Mika Yoshitake: Well, with Kusama's work, the interaction with the sun, the glass, the sky and the reflective nature of some of her works is very key. The Botanical Gardens really did determine which kind of pieces we would select. So like the ascension of polka dots on trees. I think what we discover is how Kusama's work really enhances, the botanical landscape. So there is a dialog between the two. Her work is not blending in with the natural environment. It's really on its own. It holds its own.

Christopher Booker: For Kusama, this dialogue between the botanical and ethereal started early growing up, her family ran a nursery business in Matsumoto, Japan.

Christopher Booker: You met and started working on this project before the coronavirus. Did you find yourself, or did the gallery find itself, second-guessing what work to include, especially if we're talking about relationships with nature and our existence?

Mika Yoshitake: So the pandemic forced a lot of changes, especially in this building, in the way that the crowd would flow. But, you know, I think the pandemic has really been eye-opening in terms of just more philosophically, we're not self-contained bodies.

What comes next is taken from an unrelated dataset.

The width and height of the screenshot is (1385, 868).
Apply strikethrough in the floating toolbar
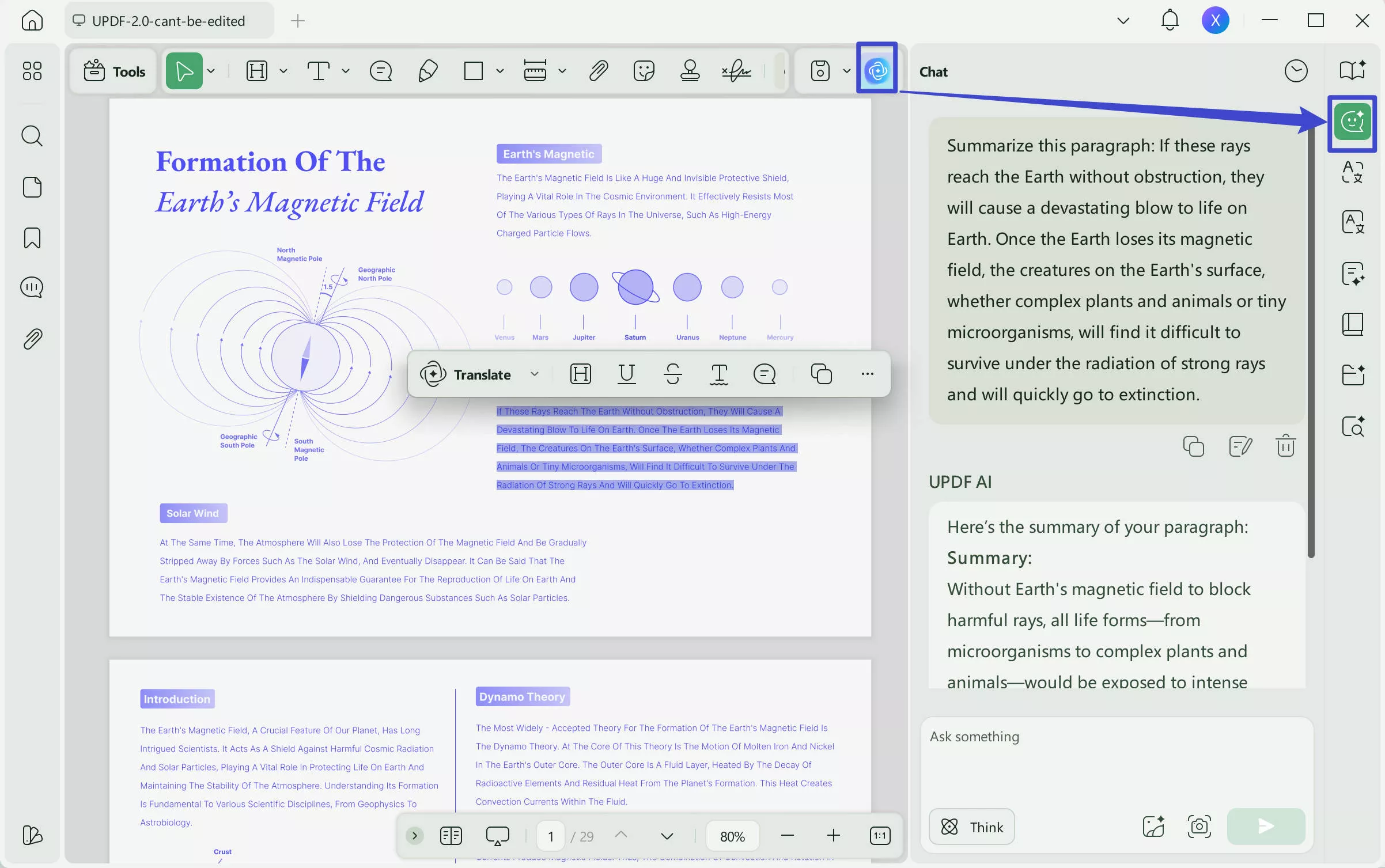673,374
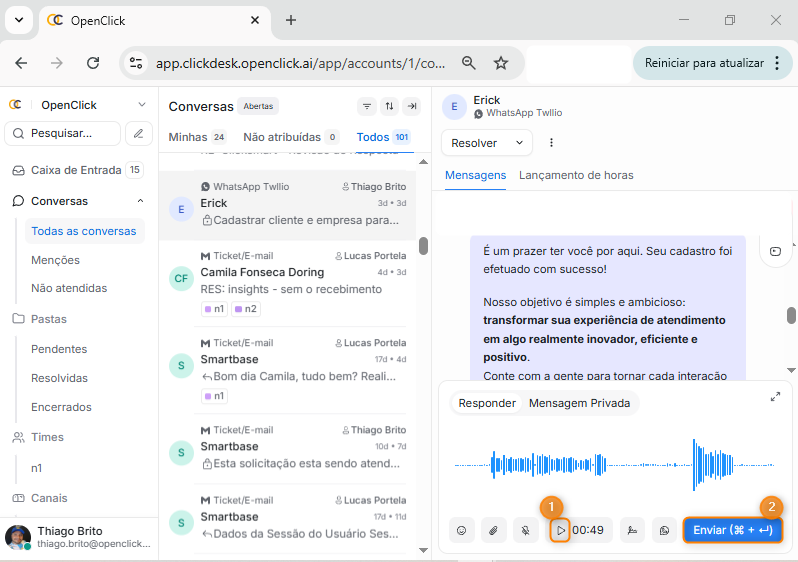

We coexist with the natural environment. And I think that the work that Kusama provides reminds us of that vulnerability and the coexistence of nature, human nature and cosmic nature.

Christopher Booker: Where does this show fit into her long story? Is this a culmination of a life's work? Is this just another show within a life's work?

Mika Yoshitake: It's the first comprehensive examination of her engagement with nature -- that calm, contemplative walk in between is as important as the work itself.

Christopher Booker: "Kusama: Cosmic Nature" will be on display until October 31st.